Wednesday, April 21, 2010

So tell me.

I’m blog surfing with the “Next blog” button on Blogger.com and I keep coming up with mummy blogs, blogs about homeschooling kids and daddy blogs, recipe blogs and some random blogs that seem to want to talk to me about Malaysia and everything that I’m missing there from food to cheap electronic goods.

I thought a lot today.

I think I thought a lot more than I usually do. I sat down and I pondered about a lot of things and I wondered about some of the things I’ve done and the things that I’ve regretted.

Hm.

In terms of what’s going to happen to me at the moment, I think I’ve decided to stay. I know. Sorry, Monica. At least I’ve grown up. And I think I’ve grown a pair.

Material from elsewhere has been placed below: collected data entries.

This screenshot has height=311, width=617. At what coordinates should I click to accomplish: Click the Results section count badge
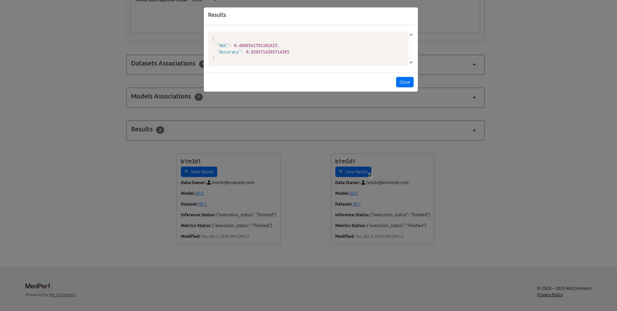click(160, 130)
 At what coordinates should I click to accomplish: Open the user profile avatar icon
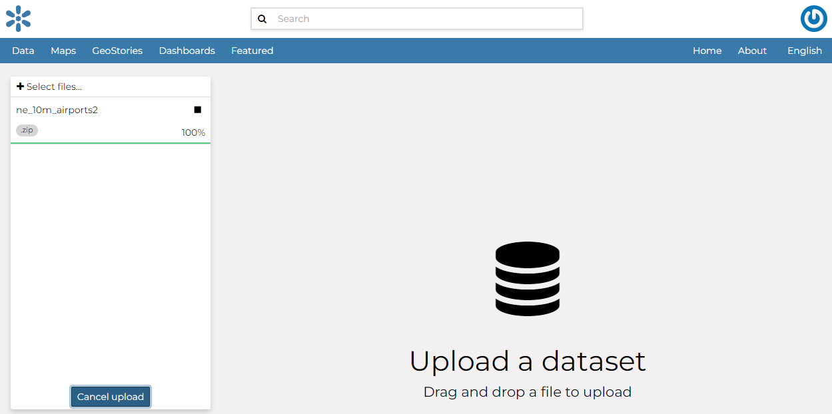pos(813,19)
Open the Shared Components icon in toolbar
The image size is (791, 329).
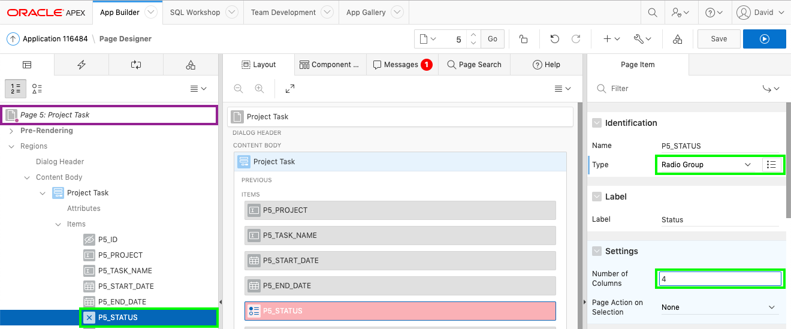tap(677, 39)
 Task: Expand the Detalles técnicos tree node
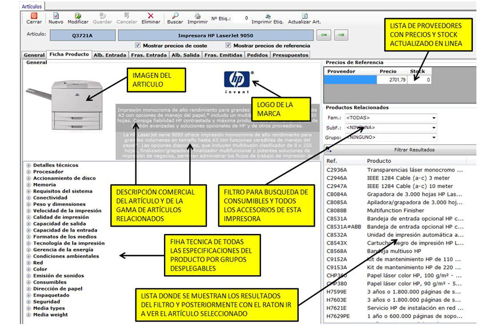point(29,165)
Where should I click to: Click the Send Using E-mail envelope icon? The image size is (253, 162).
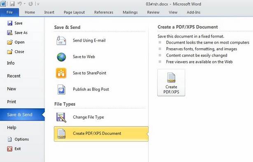click(61, 40)
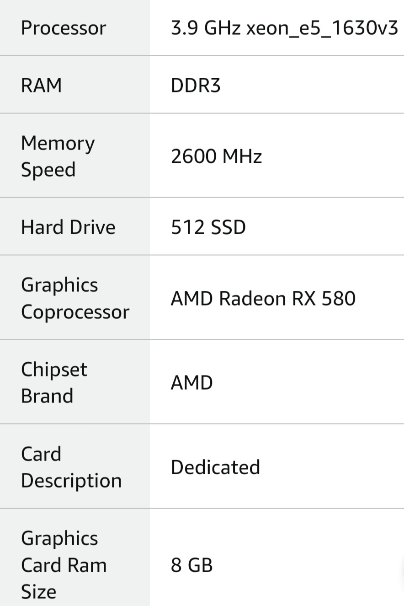Select the AMD Radeon RX 580 value
This screenshot has height=606, width=404.
coord(263,299)
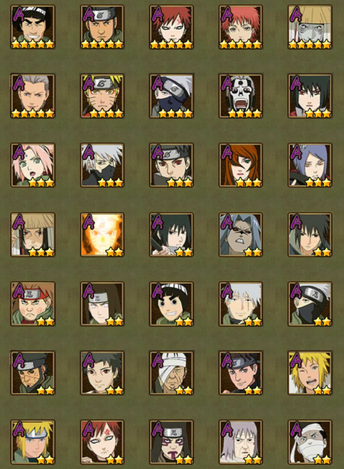Choose the five-star red-haired Gaara portrait
The width and height of the screenshot is (344, 469).
coord(171,27)
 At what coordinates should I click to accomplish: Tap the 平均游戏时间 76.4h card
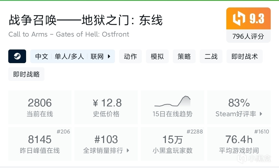pyautogui.click(x=239, y=144)
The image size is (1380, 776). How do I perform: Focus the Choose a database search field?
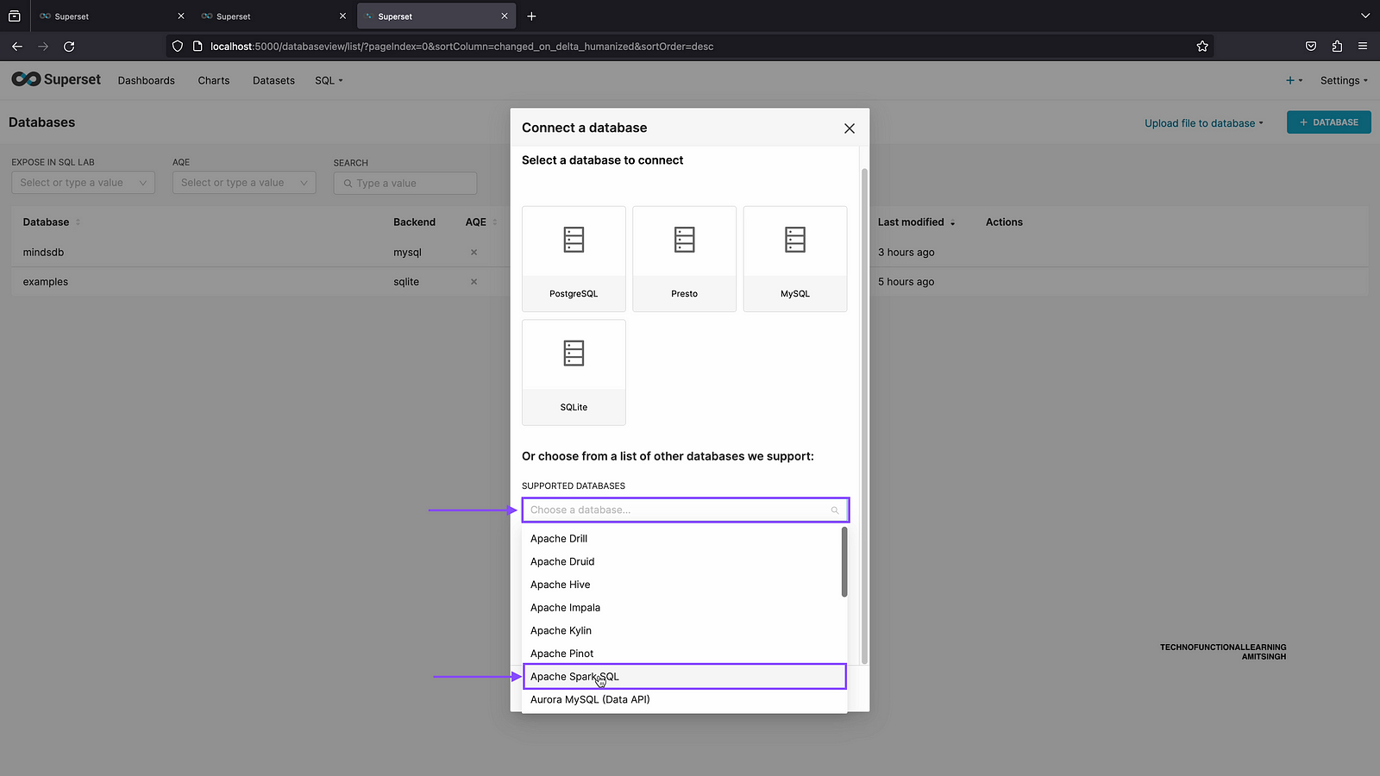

Salsa class is continuing to grow, slowly but surely. I’m writing emails trying to advertise it a bit more now and hopefully, classes are going to continue to grow.

I also taught a class today, learning more complex moves. I’m hoping everyone is going to get it and get it well because I would hate to suck as a teacher.

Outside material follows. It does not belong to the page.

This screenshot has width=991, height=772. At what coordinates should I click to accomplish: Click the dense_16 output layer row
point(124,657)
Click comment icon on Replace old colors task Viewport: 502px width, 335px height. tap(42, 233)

Today, I thought about relationships and I thought about my stance against marriage and against kids and I wonder if it was wrong to think about having a girlfriend but not looking at carrying on with the marriage/kids plan. Apparently, not many women would want that. Most that I’ve met anyway seem to want to have to squeeze a rock melon from a hole with a circumference the size of a carrot. The joy after supposedly takes away the pain. I’ll take their word for it.

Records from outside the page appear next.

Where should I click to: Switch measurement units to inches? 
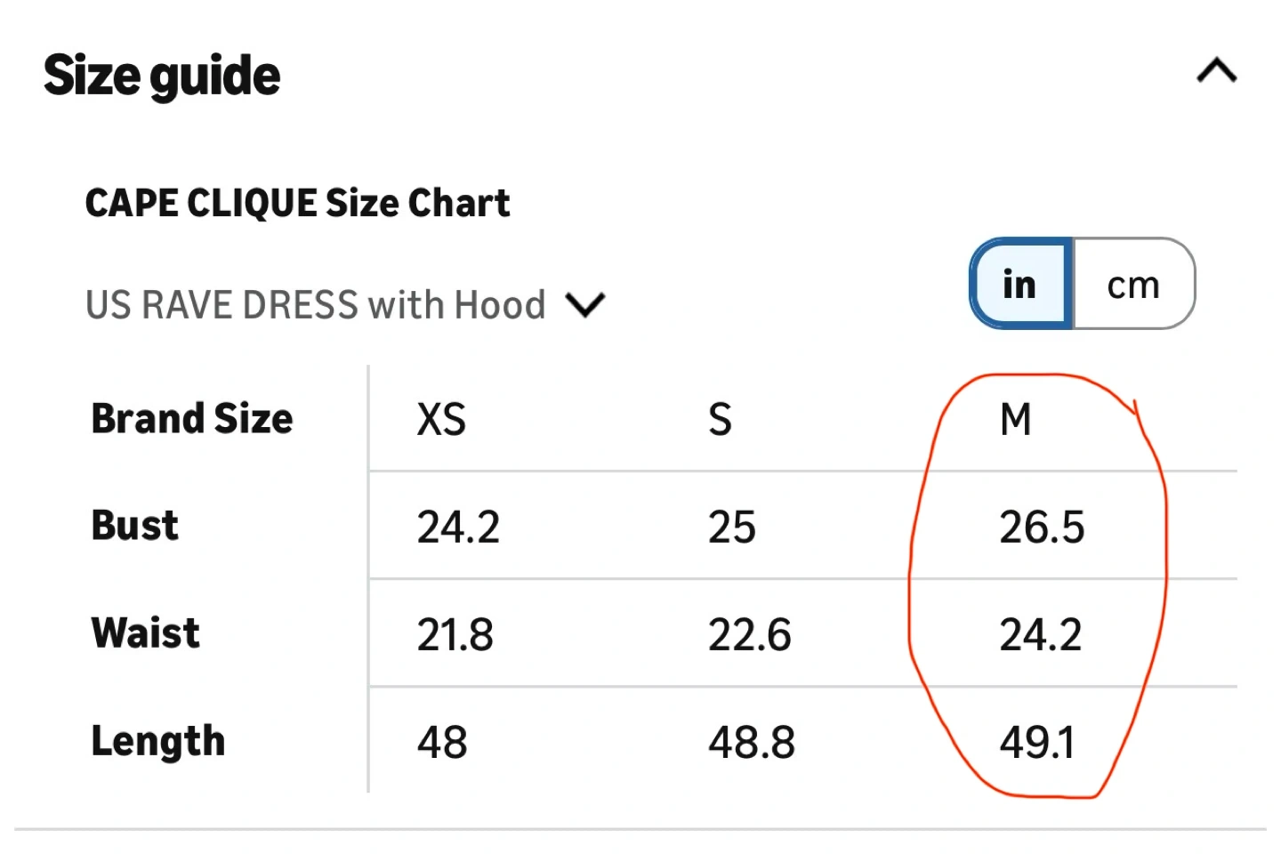coord(1020,285)
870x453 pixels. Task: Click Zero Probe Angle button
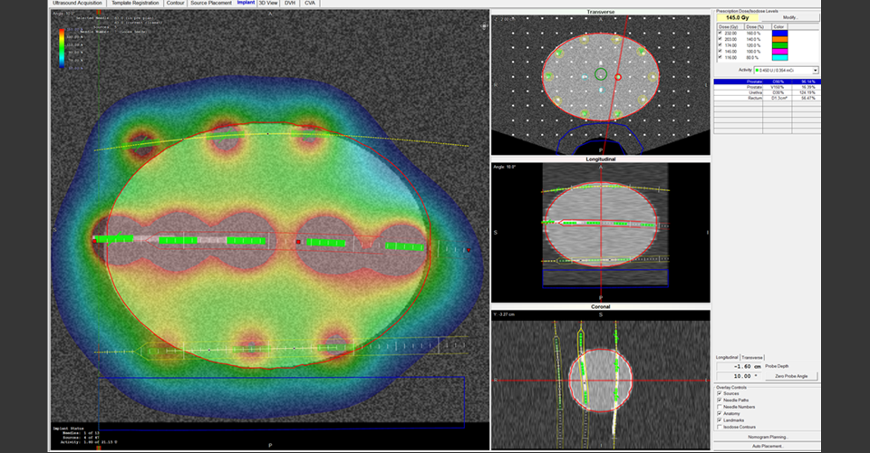tap(790, 377)
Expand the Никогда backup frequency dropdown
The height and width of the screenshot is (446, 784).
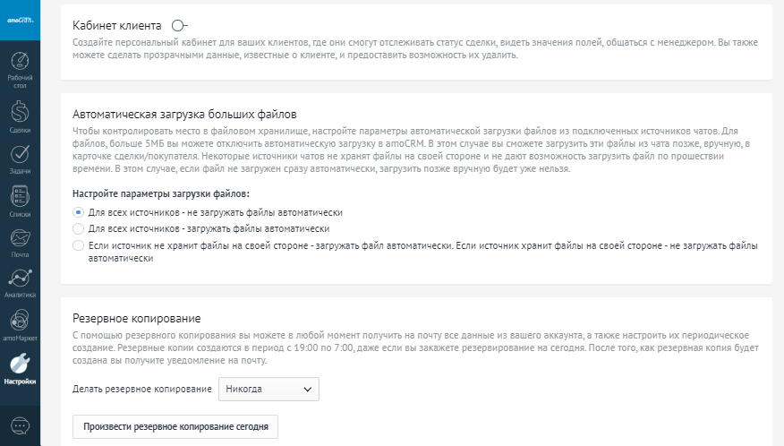(268, 389)
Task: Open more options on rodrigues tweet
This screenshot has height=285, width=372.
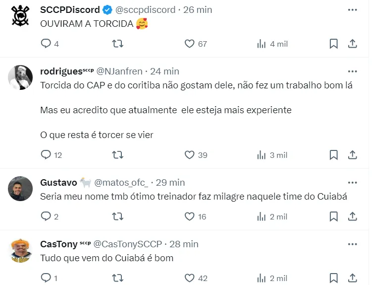Action: tap(352, 71)
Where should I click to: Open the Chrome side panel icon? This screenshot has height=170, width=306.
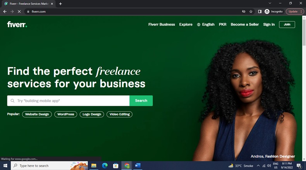pos(260,12)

I’ve also been reading this blog and thinking about her. Yeah, her.

Since She Left…hm.

I’ve been tired tired for the past week or so. I can barely keep my eyes open at work and my coffee intake has gone through the flipping roof. I can’t wait to sleep in and completely crash when I find a suitable time.

I also found my old tumblr blog that I used once and never used again.

And I’m thinking of closing this blog down for good. Maybe its time that I put this behind me. And it’ll probably be for everyone’s good and wellbeing as well.

1 Comments:

Blogger steph said...

But if you close it down, what will I read??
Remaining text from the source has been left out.